— Source document —
A small business can often recover the entire cost of qualified business assets in just one year, thanks to the generous Section 179 deduction. But there a few key wrinkles to the rules.

Strategy: Observe the strict letter of the law. For instance, you can write off costs under Section 179 only for assets placed in service during the tax year. If an asset has not been placed in service by the end of the tax year, no Section 179 deduction is allowed for that asset until the year it is placed in service.

In other words, you can’t currently claim Section 179 deductions for assets you’ve bought and left in the warehouse to be put into use sometime later. The items haven’t been “placed in service” yet. But you may be able to write off costs for items that are ready for use under the “idle asset rule.”

Recent decision: An S corporation operated a trucking business. After consulting with a CPA, the owner purchased an airplane in 2006, not to move freight, but to transport replacement drivers. Then the corporation sold the airplane in 2007 and bought a bigger one for $135,000.

The S corp claimed the maximum Section 179 deduction of $125,000 for 2007 for the airplane on its 2007 return. It also deducted $10,500 for upkeep and storage of the aircraft.

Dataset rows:
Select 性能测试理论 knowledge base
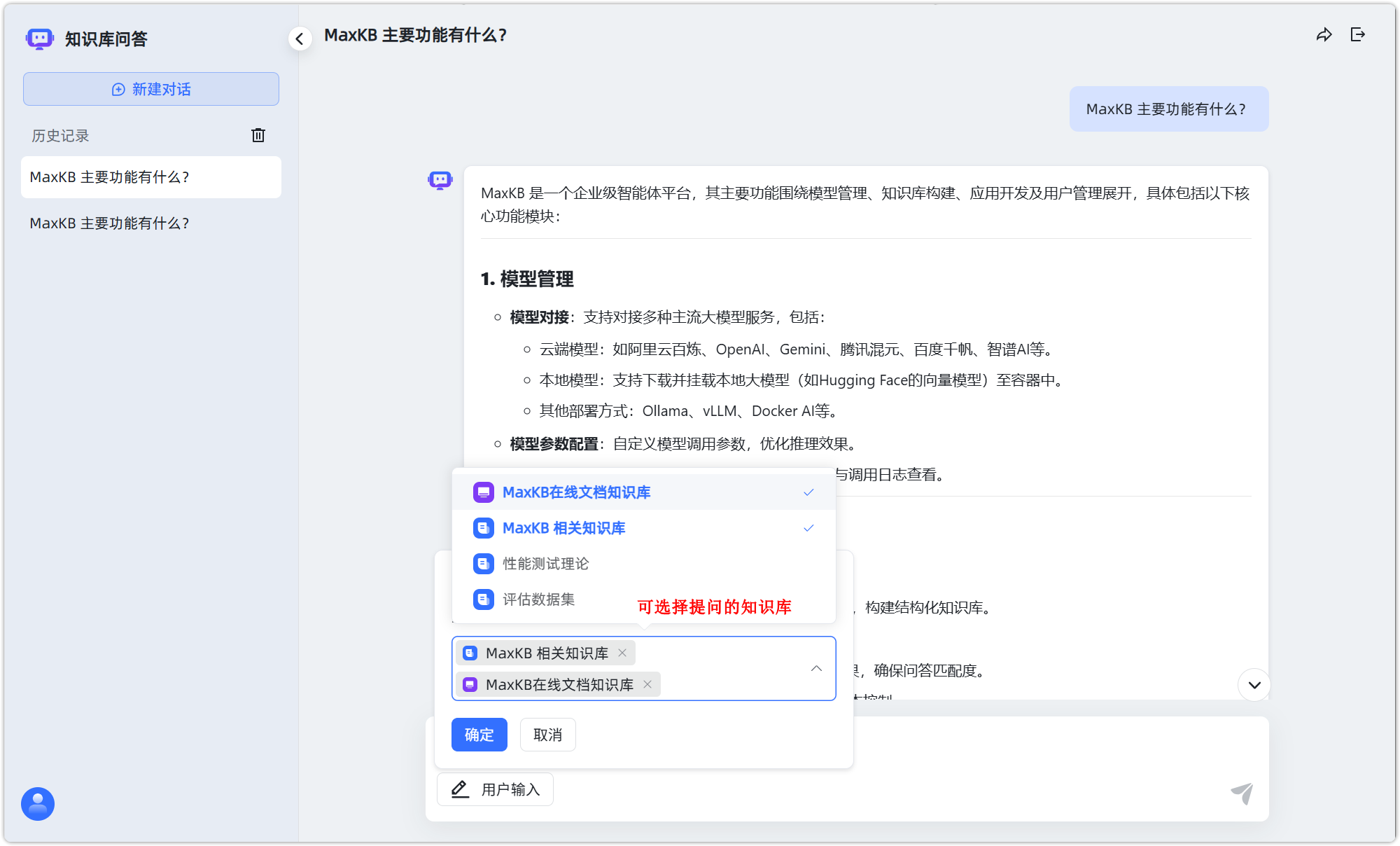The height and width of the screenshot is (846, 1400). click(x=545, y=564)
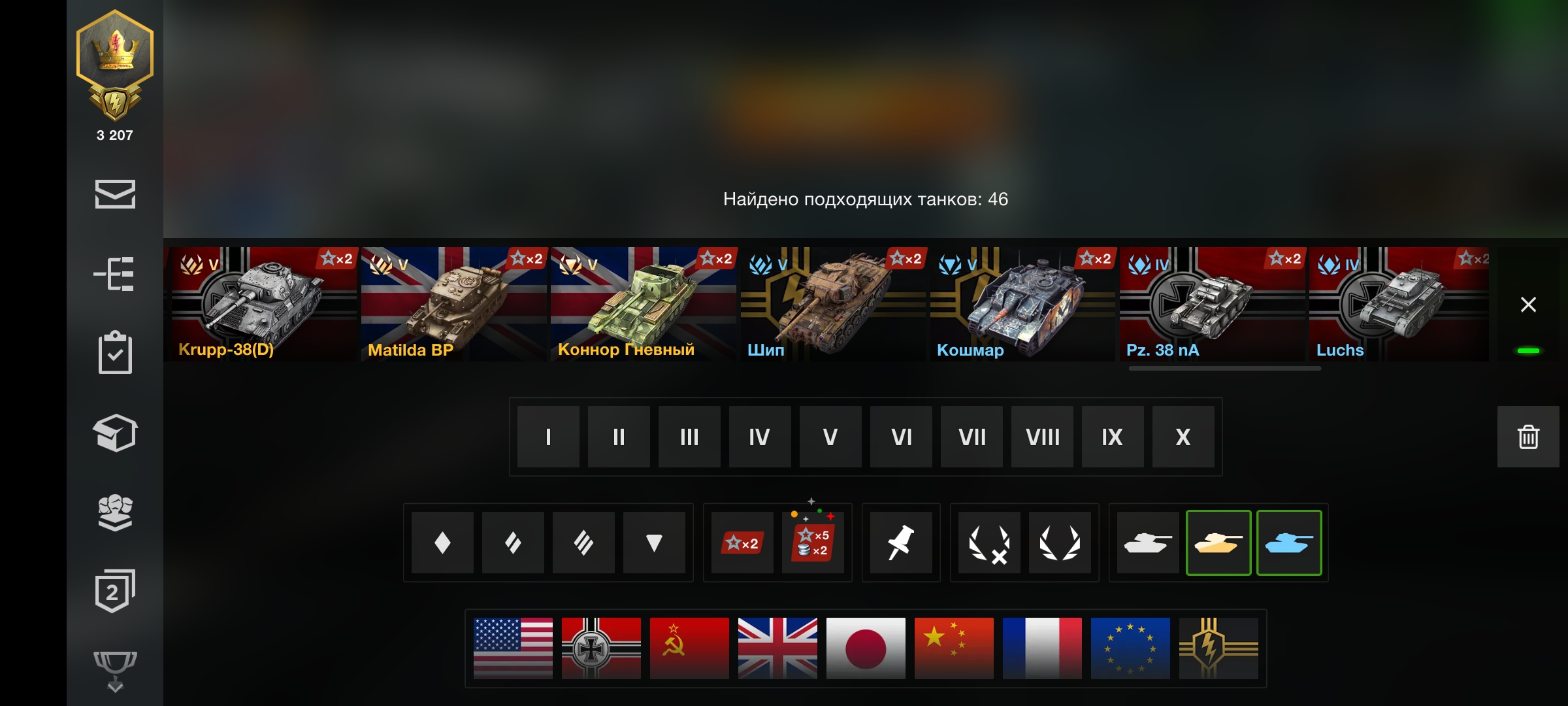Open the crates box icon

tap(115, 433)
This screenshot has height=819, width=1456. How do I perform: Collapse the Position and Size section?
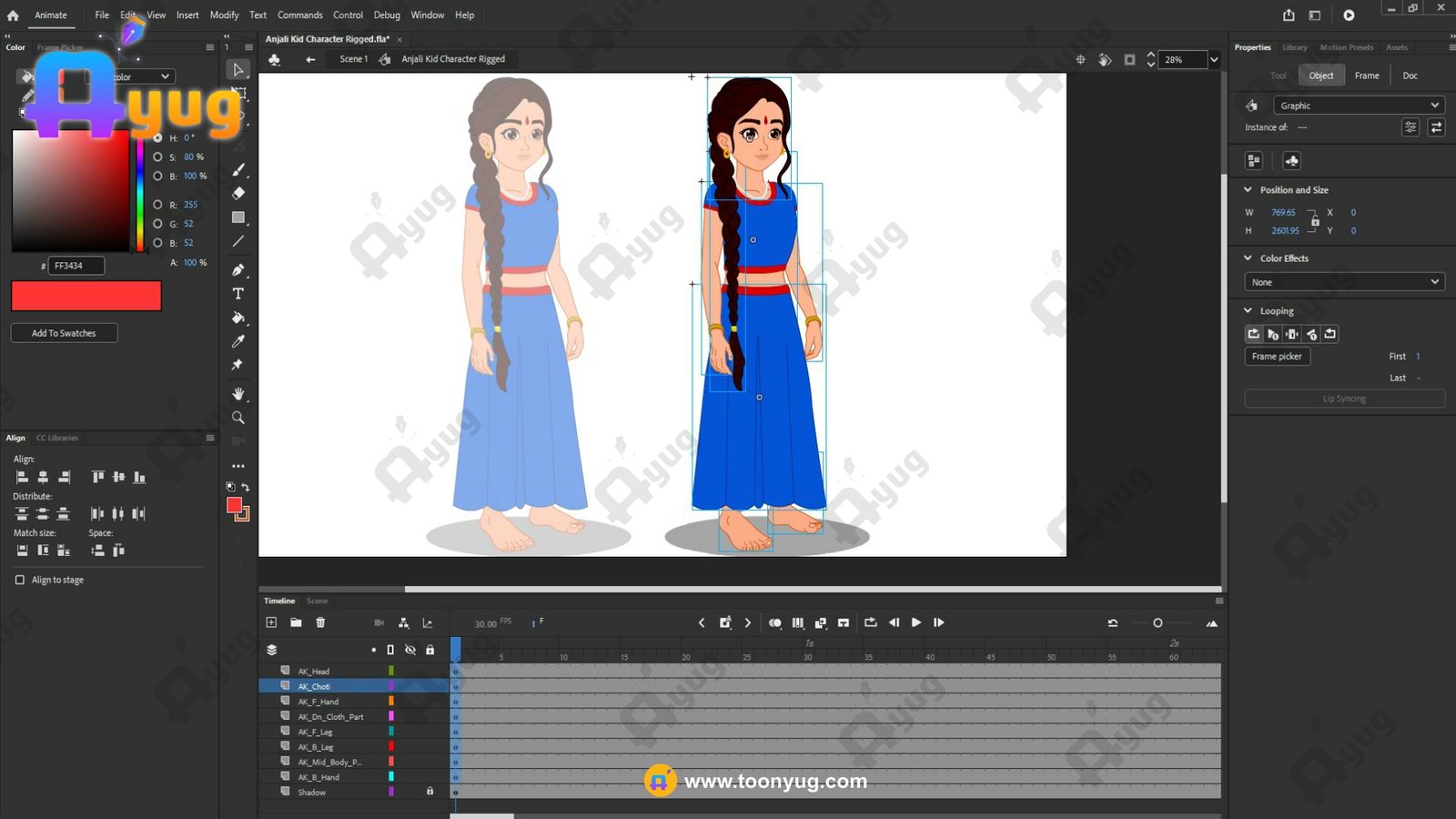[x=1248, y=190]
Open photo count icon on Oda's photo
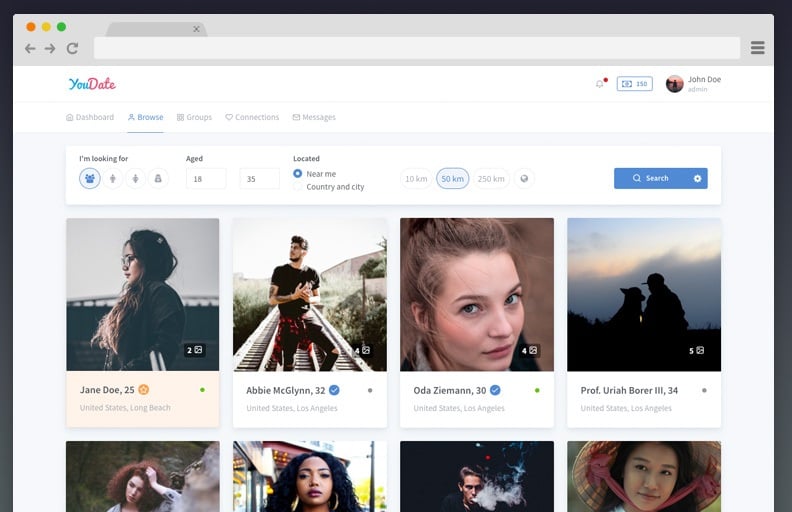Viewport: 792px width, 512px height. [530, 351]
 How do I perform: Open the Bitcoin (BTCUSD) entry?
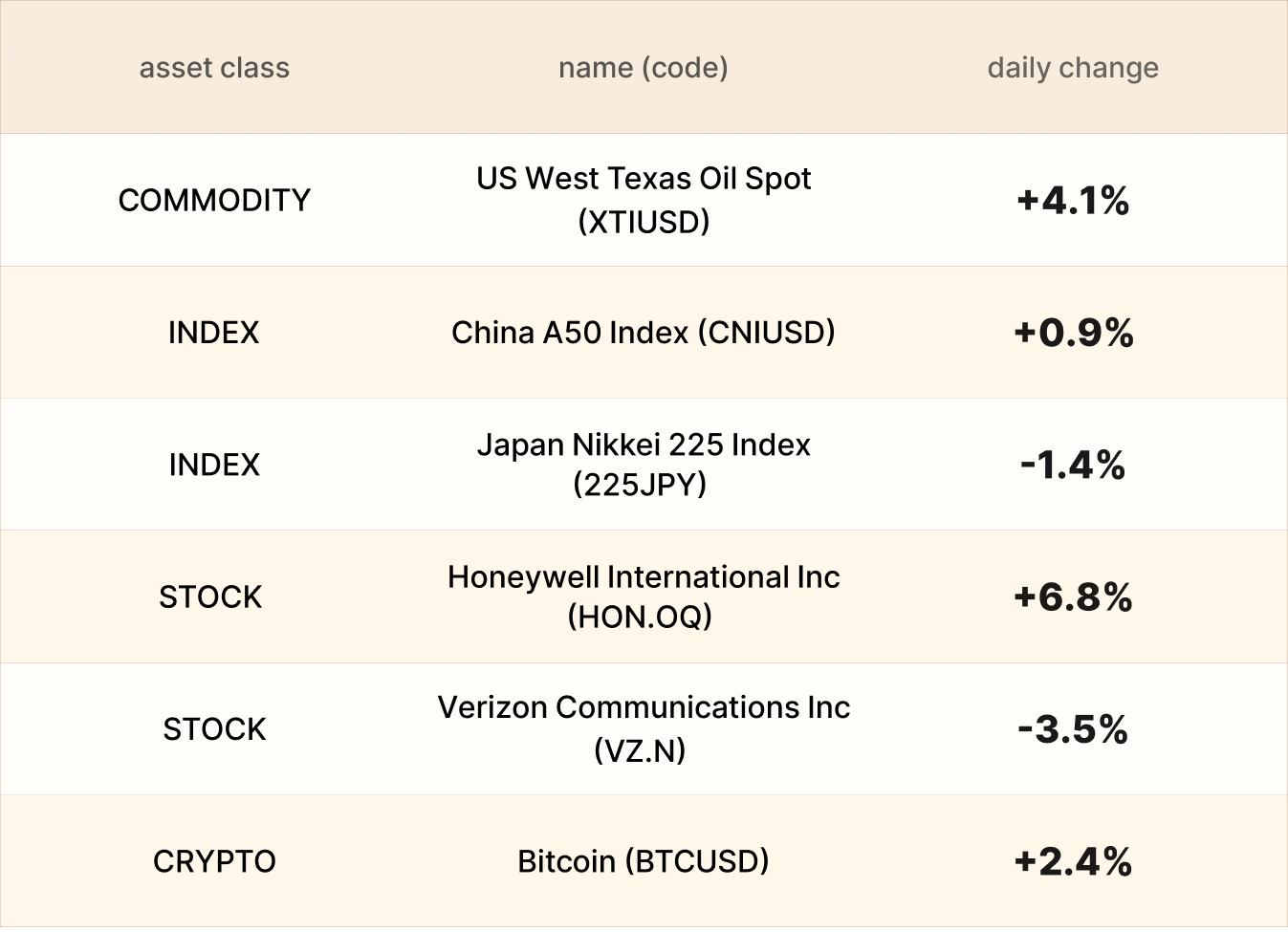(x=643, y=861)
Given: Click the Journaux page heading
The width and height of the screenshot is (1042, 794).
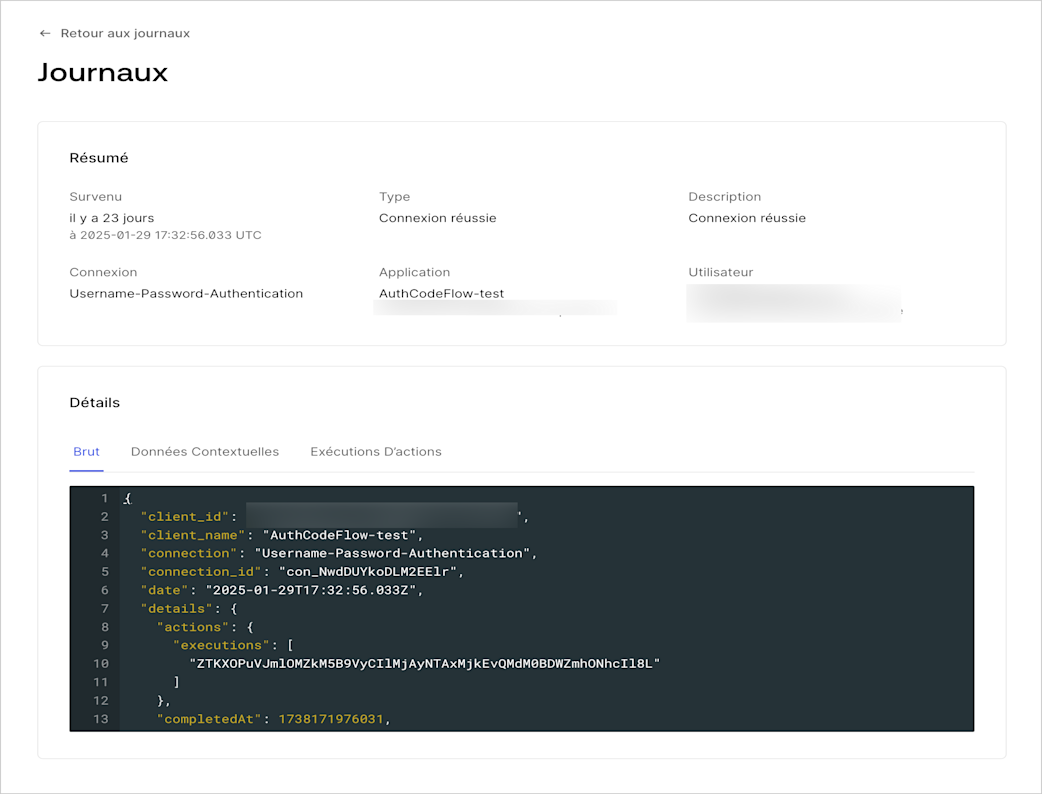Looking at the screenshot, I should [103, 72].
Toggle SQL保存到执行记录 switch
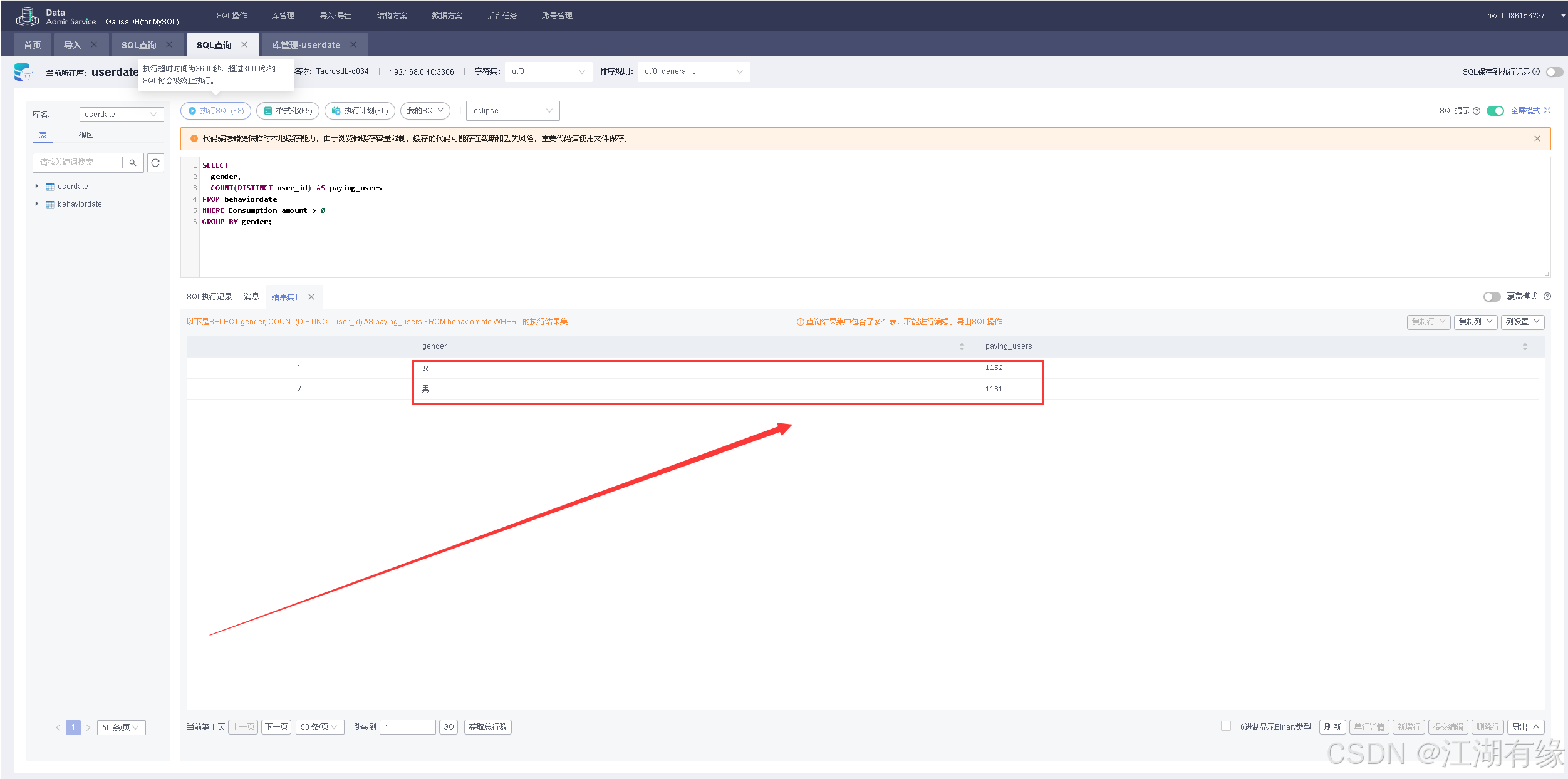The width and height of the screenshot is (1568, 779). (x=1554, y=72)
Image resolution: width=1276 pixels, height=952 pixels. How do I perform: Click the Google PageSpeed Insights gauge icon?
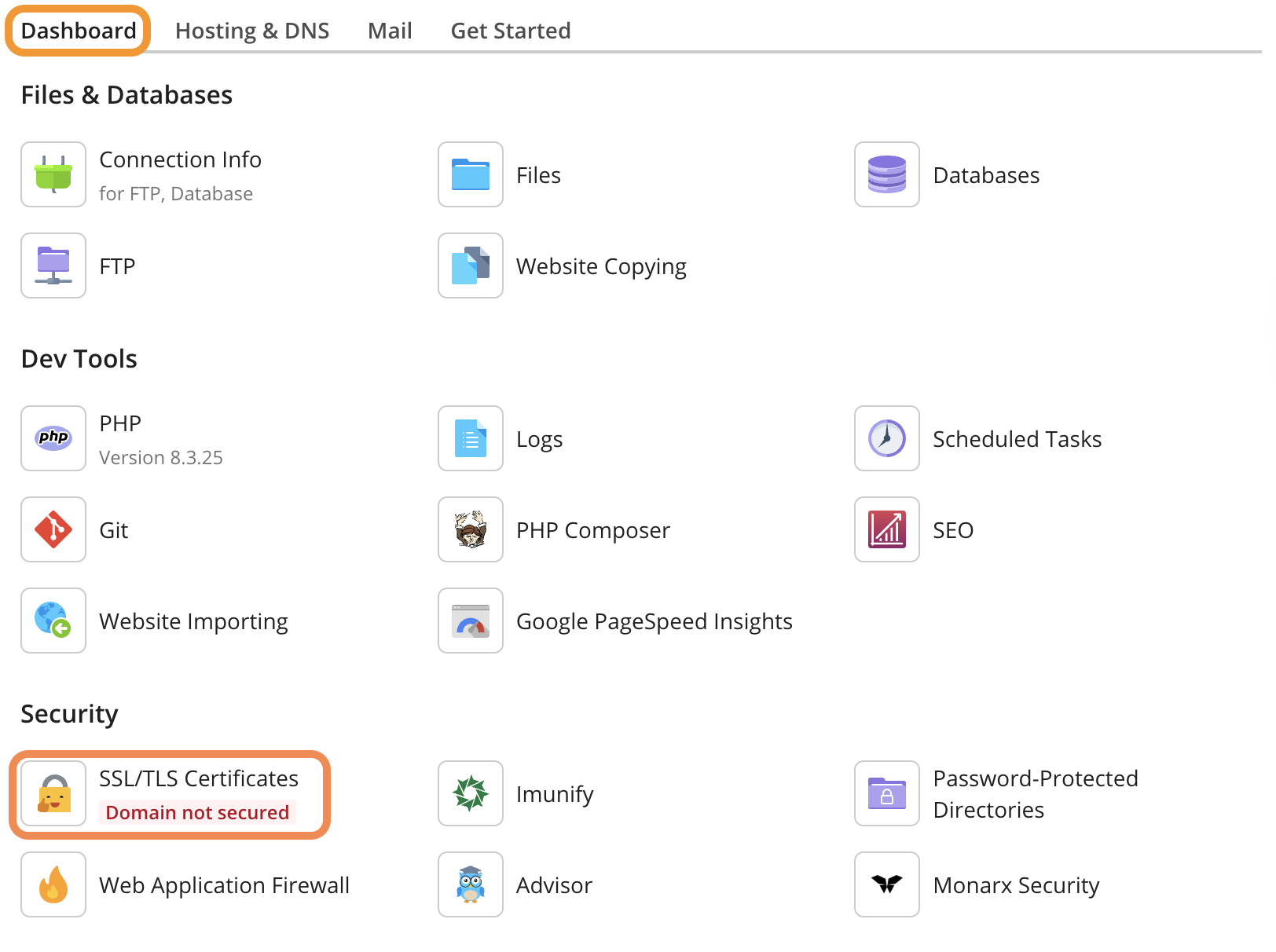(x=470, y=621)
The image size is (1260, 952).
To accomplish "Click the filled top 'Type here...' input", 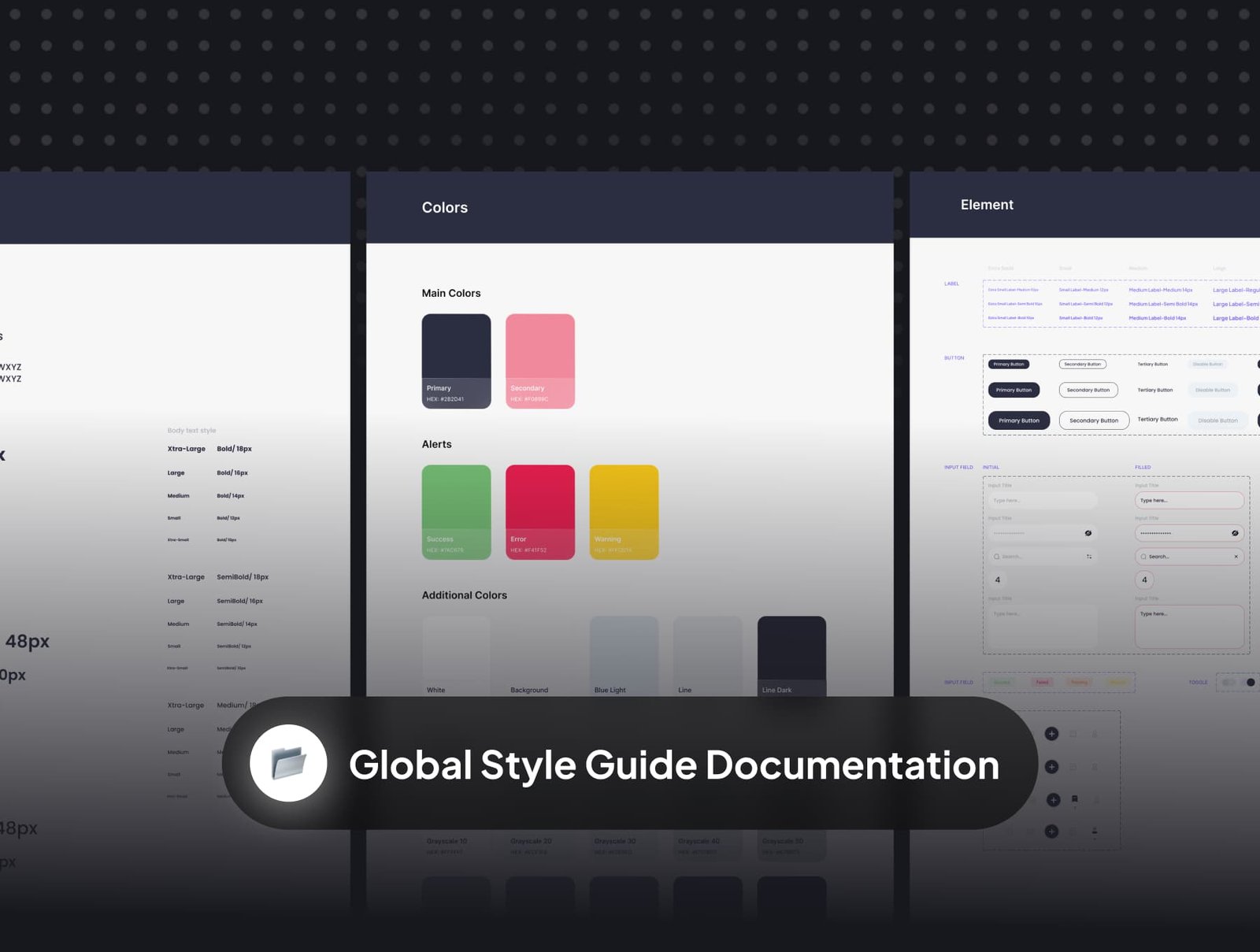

— Short task 1 —
Update the Section 179 text starting with "A small business" and going on through "placed in service.", putting "calendar year" in place of "tax year" every time it occurs.
— Short task 2 —
Go on with the article on the Section 179 deduction from the point where it stops.

— Final result 1 —
A small business can often recover the entire cost of qualified business assets in just one year, thanks to the generous Section 179 deduction. But there a few key wrinkles to the rules.

Strategy: Observe the strict letter of the law. For instance, you can write off costs under Section 179 only for assets placed in service during the calendar year. If an asset has not been placed in service by the end of the calendar year, no Section 179 deduction is allowed for that asset until the year it is placed in service.

— Final result 2 —
The first plane was never used for any business activity. Although the owner took flying lessons with both planes, he only held a student license. No company employees or officers held a pilot’s license in 2007 that would have enabled them to transport replacement drivers. The company also lacked any arrangement for standby pilots to fly the planes.

In this instance, the Tax Court determined that the idle asset rule didn’t apply to the aircraft. The planes were not idle because they were used for personal flying lessons. Also, the planes were never prepared for their business use of transporting replacement pilots. (Douglas, TC Memo 2011-214)

Tip: If your business qualifies, the maximum Section 179 deduction for the tax year beginning in 2012 is $138,000 under current law, but there is a good chance that the maximum deduction will eventually be increased to the $500,000 level that applied for 2010 and 2011.